TEXT BLOCK:
**********

84 lines
2.6 KiB
Markdown
84 lines
2.6 KiB
Markdown
# Design Notes
|
||
|
||
## Roadmap
|
||
|
||
General comment: let's do "README" (docs) driven development here.
|
||
|
||
* [x] [show] Local functionality for Frictionless datasets with CSV #528
|
||
* [x] Move in new work (portal-experiment) into portal.js and refactor https://github.com/datopian/portal.js.bak/issues/59
|
||
* [ ] [show] Uber Epic covering all functionality **See below**
|
||
* [ ] [show] README only + data datasets (don’t have to be frictionless)
|
||
* (?) Graphs direct in README with say visdown …
|
||
* [ ] [show] SQL interface to the data (alasql or sql.js … https://github.com/agershun/alasql/wiki/Performance-Tests)
|
||
* [ ] file/resource subpages ... (for datasets with lots of resources)

**********

EXCERPTED DATA:
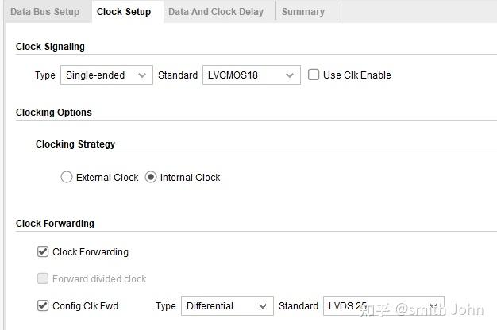
Task: Expand the LVDS Standard dropdown
Action: coord(383,306)

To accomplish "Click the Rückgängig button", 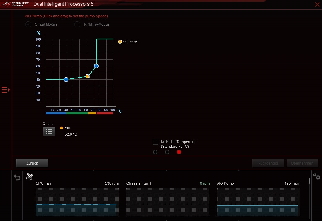I will coord(268,163).
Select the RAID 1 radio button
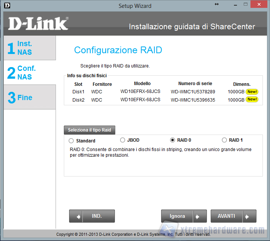Image resolution: width=270 pixels, height=241 pixels. click(x=225, y=140)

**********

WORK REQUIRED: Give a two-sentence summary of the design notes. The items above stand apart from the design notes.

COMPLETE RESPONSE: The design notes set out a roadmap that favors README (docs) driven development and mark two items as done: local functionality for Frictionless datasets with CSV, and moving the portal-experiment work into portal.js with a refactor. Still open are an epic covering all functionality, README-only datasets that don't have to be Frictionless, an SQL interface to the data through alasql or sql.js, and file/resource subpages for datasets with many resources, while graphs directly in the README with something like visdown are marked with a question.